TRABAJO PENDIENTE:
1. Devuelve, sin cambios, el pasaje del texto sobre la violencia en Colombia que va desde "Nos lamentamos por" hasta "lleva la corrupción—.".
2. Continúa el texto sobre la violencia en Colombia a partir de su última oración.

FRAGMENTO DEL DOCUMENTO:
★ ★ ★ ★ ★

Casos como el de George Floyd, el afrodescendiente asesinado brutalmente por la policía en Mineápolis (Minesota), son comunes en nuestro país. Solo que acá no siempre hay cámaras para documentarlos. Apenas si casos como el de Dilan Cruz, Rosa Elvira Cely o María del Pilar Hurtado —la lideresa en Córdoba asesinada por las autodefensas que dejó cuatro niños, entre ellos uno que lloraba desconsolado en un video desgarrador— los conocemos porque alguien estaba filmando. En Colombia se han cometido las masacres más aterradoras; este país se ha edificado desde la violencia, la sangre y el crimen. A diario siguen matando líderes sociales y excombatientes que le apostaron a la paz e intimidan a defensores de derechos humanos.

Nos lamentamos por unos días, ponemos tendencias en Twitter y pocas veces salimos a protestar con velas. Pero hasta ahí. Cambian de nombres, región y fecha, pero siguen presentándose asesinatos por motivos políticos, económicos, étnicos o raciales. De milagro se han salvado algunos y algunas como Francia Márquez. Son mayoría los que no sobreviven a la falta de presencia del Estado, a la complicidad de algunas autoridades locales con bandas criminales o al centralismo institucional que deja sin instrumentos a los entes territoriales  —porque los que quedan se los lleva la corrupción—.

★ ★ ★ ★ ★

MATERIAL PROPORCIONADO:
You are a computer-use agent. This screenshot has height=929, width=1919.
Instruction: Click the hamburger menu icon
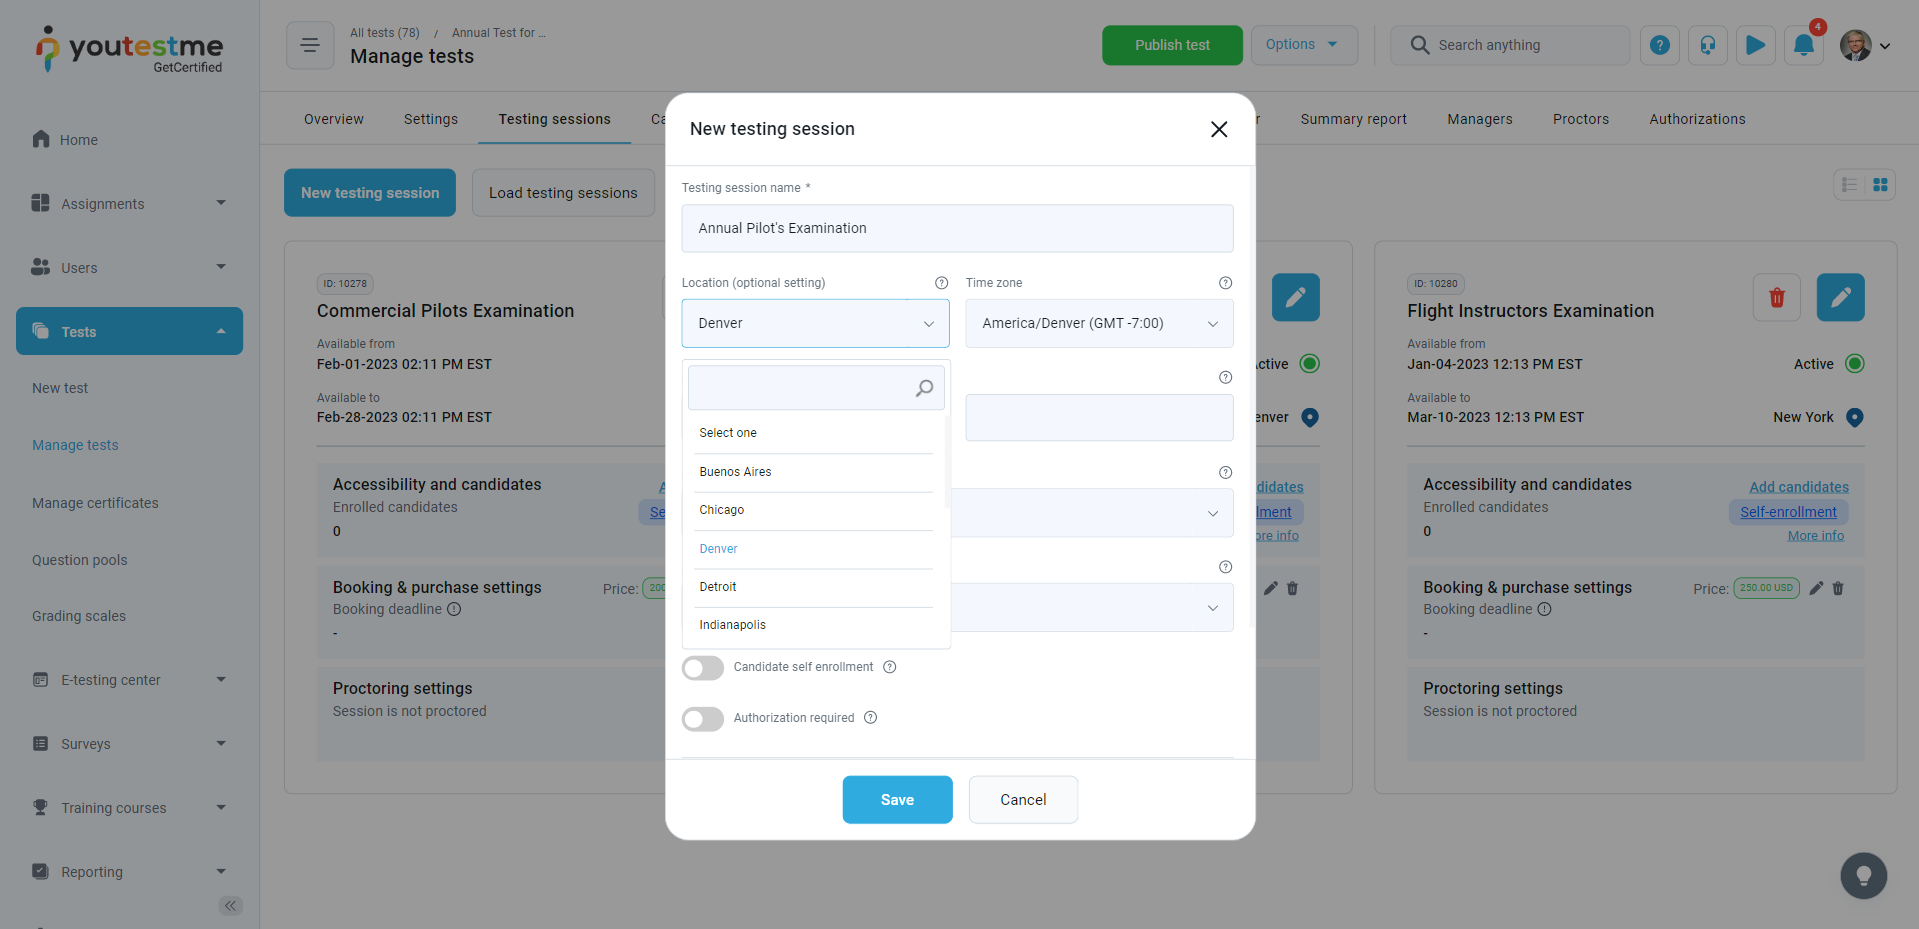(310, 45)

★ ★ ★ ★ ★

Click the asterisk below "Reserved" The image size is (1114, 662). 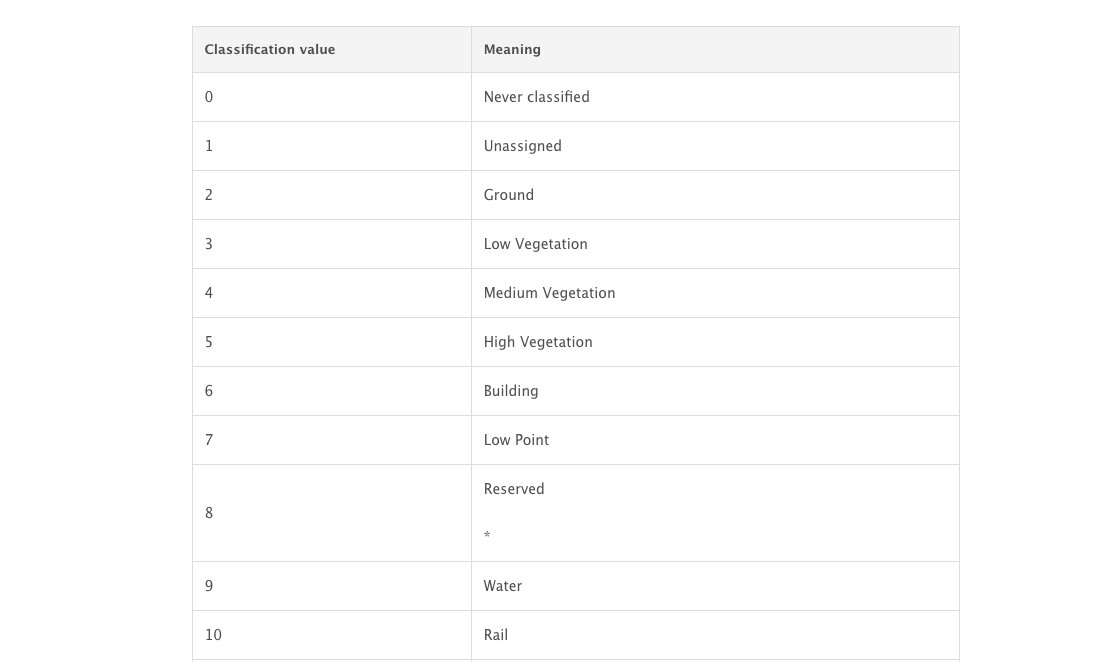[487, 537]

★ ★ ★ ★ ★

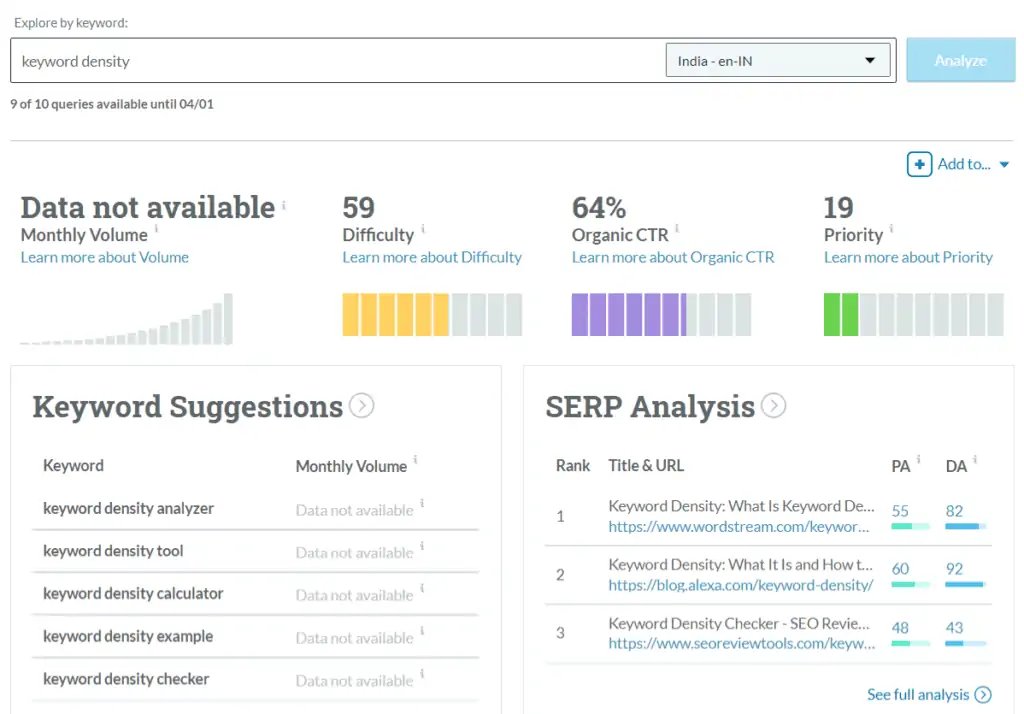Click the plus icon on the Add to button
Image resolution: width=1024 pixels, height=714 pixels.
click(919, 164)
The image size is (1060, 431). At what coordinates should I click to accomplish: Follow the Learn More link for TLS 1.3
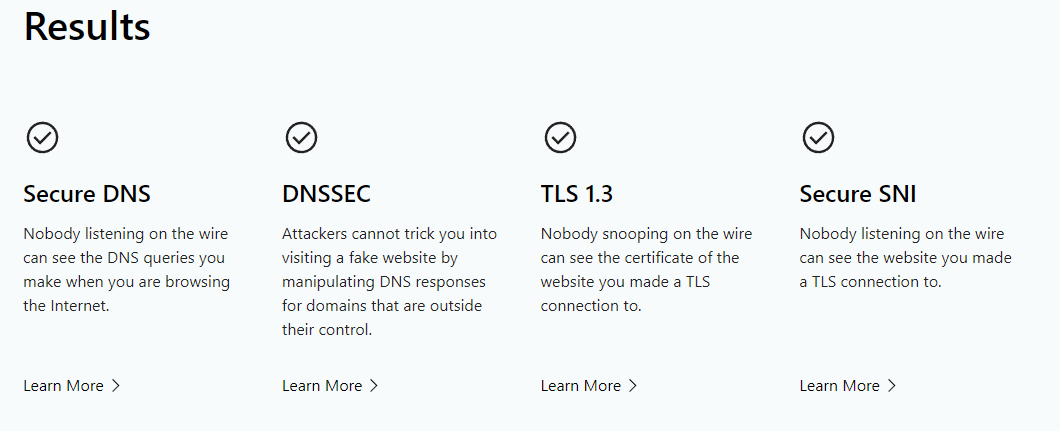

★ ★ ★ ★ ★

RESPUESTAS EN ORDEN:
1.
Nos lamentamos por unos días, ponemos tendencias en Twitter y pocas veces salimos a protestar con velas. Pero hasta ahí. Cambian de nombres, región y fecha, pero siguen presentándose asesinatos por motivos políticos, económicos, étnicos o raciales. De milagro se han salvado algunos y algunas como Francia Márquez. Son mayoría los que no sobreviven a la falta de presencia del Estado, a la complicidad de algunas autoridades locales con bandas criminales o al centralismo institucional que deja sin instrumentos a los entes territoriales  —porque los que quedan se los lleva la corrupción—.

2.
El George Floyd de hoy fue la Rosa Elvira Cely de ayer. El Eric Garner de 2014 es el Dilan Cruz de hace unos meses. Si en este país han asesinado a los más grandes dirigentes de la historia política reciente como Gaitán, Galán, Gómez Hurtado o hasta un humorista como Jaime Garzón, ¿qué podemos esperar el resto? Si en Estados Unidos mataron a un presidente como Kennedy, ¿con qué garantías salen todos los días los afroamericanos, víctimas del racismo histórico estructural?

La rodilla del policía que asesinó a Floyd, quien apenas podía decir “no puedo respirar” durante ocho agobiantes minutos, es la misma rodilla que utilizan los ejércitos de la muerte en Colombia para enviar panfletos y amenazas. Esos ocho minutos son los que sienten aquellos que tienen que pagar extorsiones a bandas criminales y no pueden denunciar. Esa rodilla no es más que la fisionomía propia del régimen, el sistema, la estructura. Al policía no le basta con hacerlo sufrir, quiere que dure la prolongación de su dolor. ¿Algún parecido con la mafia que opera en la costa Caribe y compra votos en elecciones? ¿Alguna diferencia con los grupos residuales de la guerrilla que vuelan oleoductos y secuestran? Es una muerte lenta, como esos ocho minutos, la que soportan los campesinos, afros e indígenas. Ocho minutos sin poder respirar ante la estructura patriarcal que comete feminicidios. Ocho largos minutos y hasta más los que soportan los abusos del Esmad. Ocho minutos de tortura sienten quienes son violentados por su preferencia sexual y género. Esa rodilla presionando cada vez es la metáfora del sistema económico que asfixia a las pequeñas y medianas empresas, que destroza sueños, salud y familia.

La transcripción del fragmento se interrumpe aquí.